Celebrate yourself and the people who enrich your life
My maternal grandmother was a beautiful woman, but even as a kid, I would get frustrated with Nanny because she put her beauty above her common sense. She refused to tell anyone how old she was. She snipped at people who implied anything about her age at all, and ‘Heaven Forbid’ if anyone asked how old she was. Frequently and fervently, she announced that she wasn’t having any more birthdays.
I didn’t understand it.
“What’s wrong with you, Nanny? Who doesn’t want to celebrate? And besides, if you didn’t have birthdays, you’d be dead.”
Didn’t she understand that having birthdays was a privilege? That they weren’t something to be ignored or scoffed at? As a kid, I wanted her to party. As an adult, I wanted her to proclaim her life and to acknowledge her years of experience as a reason to celebrate! I wanted her to feel gratitude for the length of her life instead of being annoyed by the addition of a year to the sum of her age.
I didn’t convince her, but I thoroughly convinced myself.
Today is my 62nd birthday, and I have no qualms about admitting my age. I wear them proudly, like battle scars, like tally marks of accumulated knowledge, like signs of survival. My life has been mellowed like aged wine and patinaed by trials and triumphs like fine wood. I’m surviving and thriving, not just existing. I’m older and wiser, for sure, still smiling when my birthday rolls around.
It could have been much different.
My mother had three miscarriages between my older sister and me. I was born premature, jaundiced, with some kind of infection. The doctors weren’t certain I would make it. I was puny — but a fighter, nonetheless. I fought for 17 days, warmed by an incubator, and pricked with needles, before being released to two very grateful parents.
All these years later, I’m alive and grateful to have another birthday. I’m well. I’m happy, productive, and watching the world turn green again after a dreary Midwestern winter, thinking about how birthday celebrations are backward.
Birthdays are backward
The anniversary of my birthdate isn’t a reason for people to celebrate me. I should celebrate them. They’re the ones who shower me with love, affection, attention, time, and effort to make me what I am. Other people are what make my life so rich and full. They are the cause for celebration.
If you feel that way, too, consider these three unexpected ways to celebrate your birthday
1. Pick a family member or a friend and acknowledge them on your birthday:
If my mother was still living, I’d write her a letter, send her flowers, or buy her a little gift on my birthday. Granted, I was lucky enough to do this anyway, since Mother’s Day was at the same time, but if it were on a different day, I would do the same thing. She deserved my thanks.
Mother, sister, daughter, son, father, aunt, best friend, cousin, or colleague. Take someone who has been influential in your life and use your birthday as a way to celebrate them. Thank them with a phone call, a lunch date, or a card. Tell them how they’ve enriched your life this year, and every year.

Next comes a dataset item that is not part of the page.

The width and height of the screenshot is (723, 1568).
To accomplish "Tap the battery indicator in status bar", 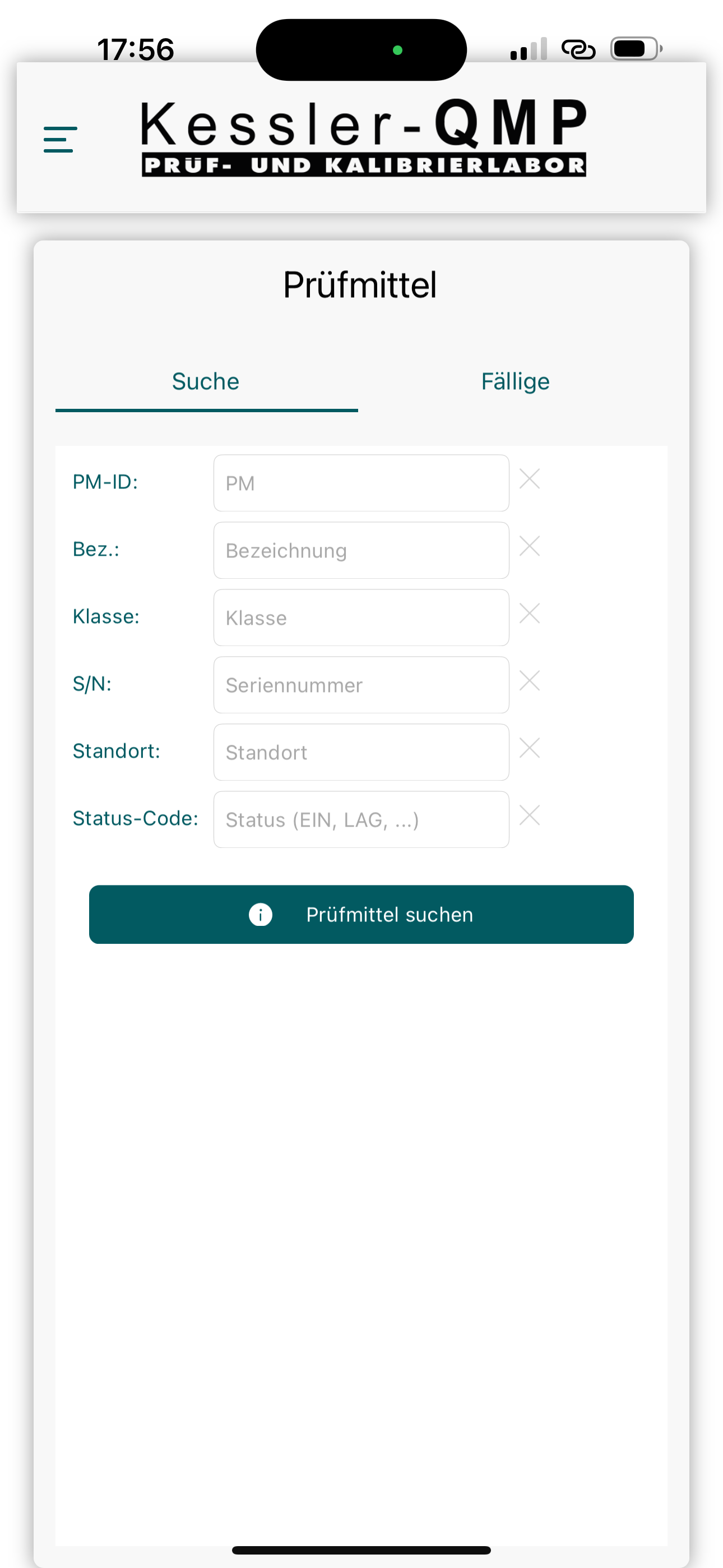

Use your birthday to celebrate the positive impact others have had on your life.
2. Surprise an acquaintance with your celebration.
Bake your favorite cake and take it to someone who isn’t expecting it.
Make your birthday an unexpected pleasure for people who are connected to your life but not closely associated with it.
One small gesture will create dozens of smiles. “Let them eat cake” at your doctor’s office, the local animal shelter, the veterinarian’s, a retirement village, your favorite shop, or an office where you used to work.
They’ll be delighted, and you’ll feel a warm glow — much better than the heat of the candles — when you give of yourself on your birthday.
3. Share your joy with your partner.
Turn the tables this year. Instead of making gift suggestions for your loved one to purchase for you, consider surprising them with a present. It’s like saying, “I may have been born on this day all those years ago, but it’s you who has made my life special.”
Thank them for wanting to celebrate you, for being a part of who you are, and for making you a better person year after year. (Hopefully, that’s all true.)
Walt Whitman encouraged us to “celebrate” ourselves, but he also wanted us to celebrate ourselves and our connection to those we love. He said,
I celebrate myself, and sing myself, And what I assume you shall assume, For every atom belonging to me as good belongs to you.
Celebrate yourself and others on your birthday
My vow is to celebrate — today and every day of my life — because I’m glad to be alive and enjoying this earth for another year. I’m celebrating my birthday by appreciating others, by smiling and acknowledging my age, by being grateful and dancing around to what I call “the Birthday Song” by Tim McGraw:
I think I’ll take a moment to celebrate my age End of an era and the turning of a page Now it’s time to focus in on where I go from here Lord have mercy on my next thirty years
You bet, I’m celebrating. (Take that, Nanny!)
I don’t care how old I get or how many others know my true age. I’m celebrating NOW because living is a privilege, people are precious, and birthdays aren’t guaranteed.